* EXCERPTED TEXT
####

The thing to keep in mind here is that EVERY property of a foreign
table is subject to change at any arbitrary point in time, without our
knowledge. The very existence of the table, the names of its columns,
the types of those columns, and any additional constraints on that
columns are all things that can vary between the declaration and
what's actually present, and can be subsequently changed on the remote
side at any time. Why should CHECK constraints be any different than,
say, column types?

> (2) It will be hard for users to understand the planner benefits or the
> consequences when the constraint is not enforced.

Why should that be any worse with foreign tables than anything else?
I mean, lots of people, as things stand today, manage to set up
partitioned tables using CHECK constraints. There are undoubtedly
people who don't understand the planner benefit of having an
appropriate CHECK constraint on each partition, but it's not exactly a
common cause of confusion.

> That being said, I can imagine good use cases (like when the foreign
> table is in postgres, and already has that constraint declared), so I'm
> not outright opposed to it.

####

* DATA PROVIDED
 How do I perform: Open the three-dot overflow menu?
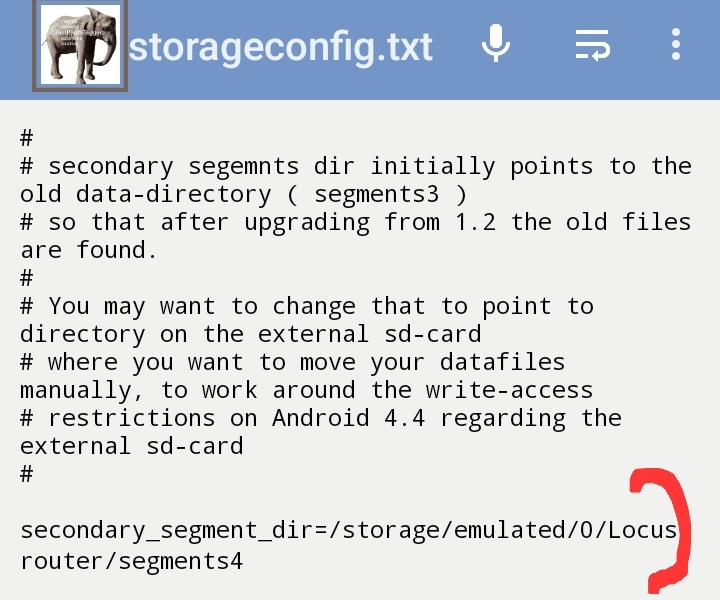[676, 45]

####

* TASK GOAL
Answer these questions from the foreign-table excerpt above:
1. Which properties of a foreign table does the text list as able to vary between the declaration and what is actually present?
2. What do lots of people manage to set up using CHECK constraints?
3. What good use case is imagined for CHECK constraints on foreign tables?

* RESULT OF THE EXERCISE
1. The very existence of the table, the names of its columns, the types of those columns, and any additional constraints on those columns.
2. Partitioned tables.
3. When the foreign table is in postgres and already has that constraint declared.